GOAL —
Using the Form 8-K below, decide whether each of these statements agrees with it. For each, answer yes or no and quote the words from the Form 8-K that settle it.
1. The registrant's state of incorporation is Delaware.
2. The earliest event reported took place on May 13, 2016.
3. The principal executive offices are in Fremont, California.

SELECTION —
## START

Form 8-K

 

 

UNITED STATES

SECURITIES AND EXCHANGE COMMISSION

WASHINGTON, D.C. 20549

 

 

FORM 8-K

 

 

CURRENT REPORT

PURSUANT TO SECTION 13 OR 15(d)

OF THE SECURITIES EXCHANGE ACT OF 1934

Date of report (Date of earliest event reported): May 13, 2016 (May 12, 2016)

 

 

Electronics For Imaging, Inc.

(Exact name of Registrant as Specified in its Charter)

 

 

 

Delaware   000-18805   94-3086355

(State or other jurisdiction

of incorporation)

 

(Commission

File Number)

 

(I.R.S. Employer

Identification No.)

6750 Dumbarton Circle

Fremont, California 94555

(Address of Principal Executive Offices)

(650) 357-3500

(Registrant’s telephone number, including area code)

Not Applicable

(Former name or former address, if changed since last report)

## END

RAW DATA —
## START

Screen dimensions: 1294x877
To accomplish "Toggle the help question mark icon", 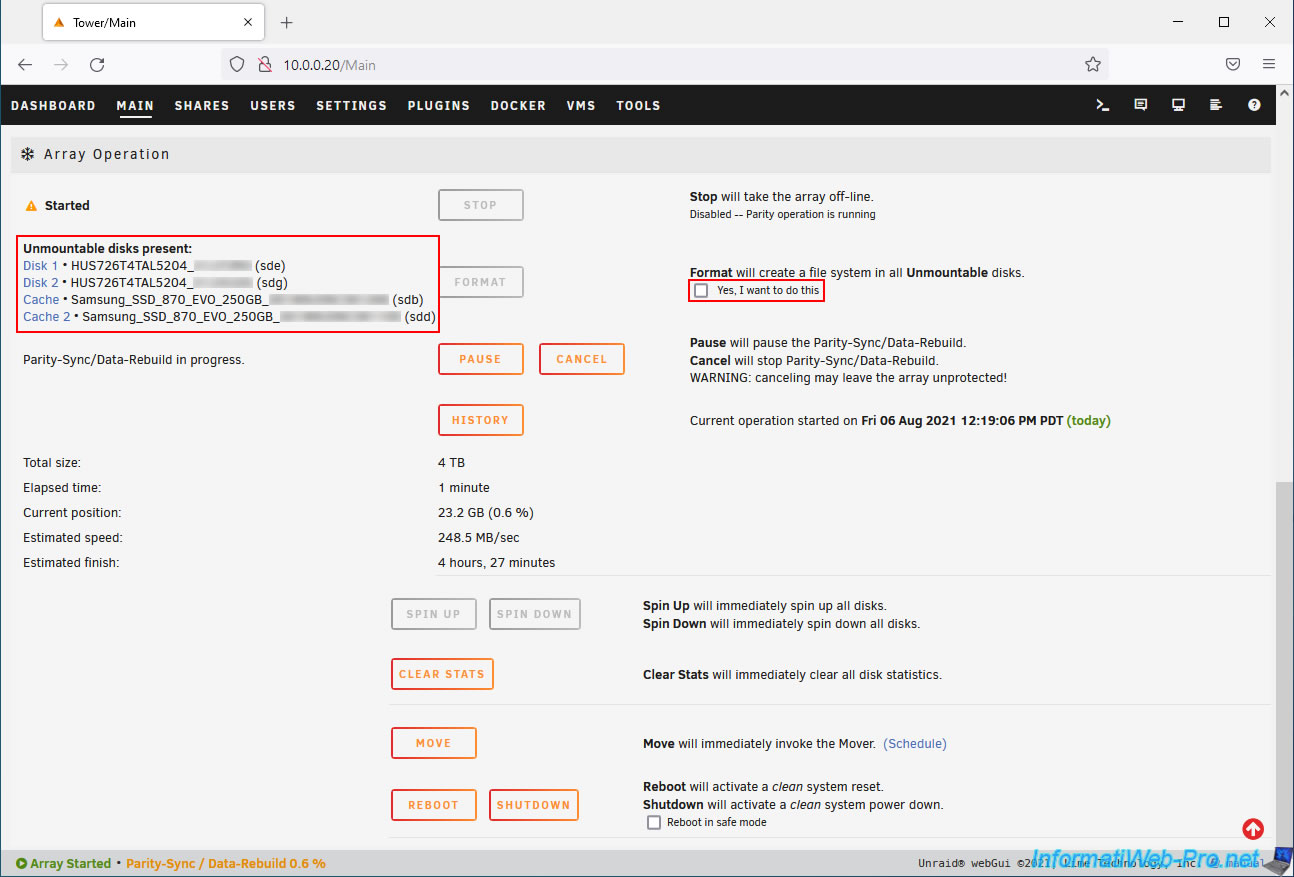I will coord(1254,105).
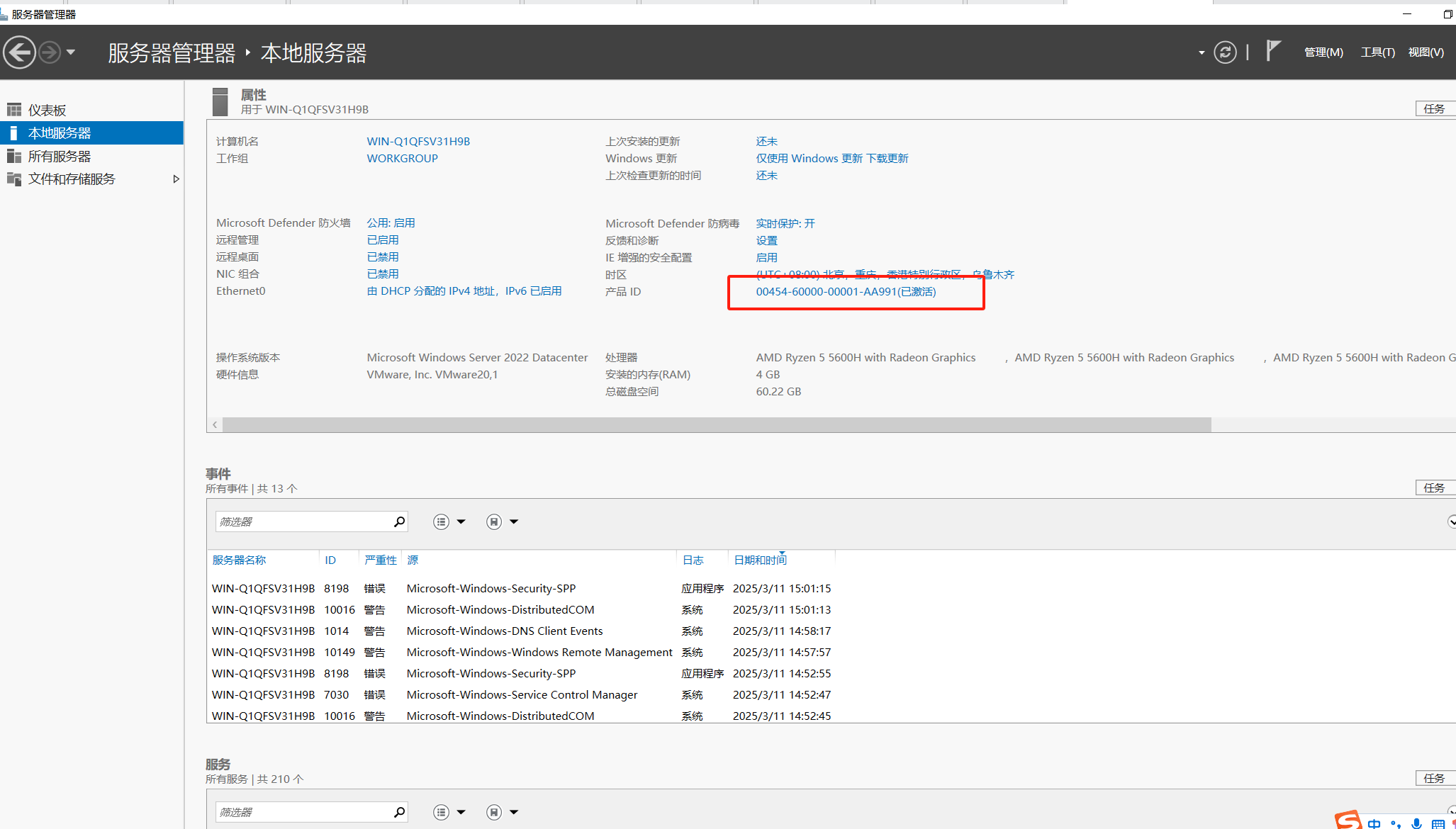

## END

COMPLETED TASK —
1. Yes: "Delaware"
2. No: "Date of report (Date of earliest event reported): May 13, 2016 (May 12, 2016)"
3. Yes: "Fremont, California 94555"